Accidental Art
During the Thanksgiving break, I went to The Museum of Modern Art. It is a famous art museum that stands in the middle of NYC. Among all of the fantastic modern art works, I found a special view at a corner near the Impressionism part. It was actually a big normal glass next to many masterpieces on the fourth floor. Although the glass was not noticeable, the accidental art that was framed by the glass was pretty amazing to me.
It was a huge glass from bottom to the top of the wall. A piece of thick brown blind warded behind it. Through the gaps between those horizontal lines of the blind, a part of New York was exhibited in front of me. I regarded this special art work as a picture. The left part of it were many classical buildings with the typical New York style. Some of them were short and old fashion departments, and others were the modern offices. Posters, advertisements, and hundreds of dark green glasses that reflected the shining light. Different colours of traffic lights looked like some tiny dots that produced by an skilful oil painter. The painter hold his wild brush, and swung it in front of the canvas. Those colourful dots were involuted, but also kept in some special orders at the same time because of those city designers. Apparently, the painting of NYC could never be a still life. It was full of movements. Everyone knows the yellow cabs’ position in New York. At the bottom of this painting, many yellow rectangles rushed on the grey street. Pedestrians come and go; they twisted their ways though the cabs, and each of them made the painting even more energetic.

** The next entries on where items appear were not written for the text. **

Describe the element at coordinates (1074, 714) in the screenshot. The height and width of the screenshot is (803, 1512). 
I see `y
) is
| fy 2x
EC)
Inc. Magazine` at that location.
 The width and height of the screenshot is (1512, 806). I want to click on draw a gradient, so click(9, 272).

The right part of the painting was what I liked the most. It was a building stand right opposite of MOMA. It had little wall, and most part of that side were glasses. Therefore, everything in it can be seen by its audiences. It was an office building, but its decoration style was very modern. Furnitures were mostly white with a little red, beige, and green. The first floor of it had a huge sofa in the middle. Some greens were put around the sofa. Desks were the protagonists in the second floor; it seemed like a meeting room. Hundreds of files were collected together in different shapes of boxes. The third floor was more like their dining hall with red food bars and white chairs. Each floor had different arrangement, but they all took simplicity to extreme. In my point of view, that building can be regard as the counterpart of many New Yorkers’ lives. It used its own way to show the visitors in MOMA what is the other side of the modern art.
Buildings, streets, and decorations. The fantastic glass mixed three elements harmoniously. It lived in Modern Art Museum, and it was indeed an accidental art. Art is from life, and this special art work made me realise the different two faces of art. Our cities were built by hundreds of talented designers who were graduated from the professional design school. However, sometimes the quintessences of art may be actually excavated from the cities that we live in. This is a circulation of the endless inspiration.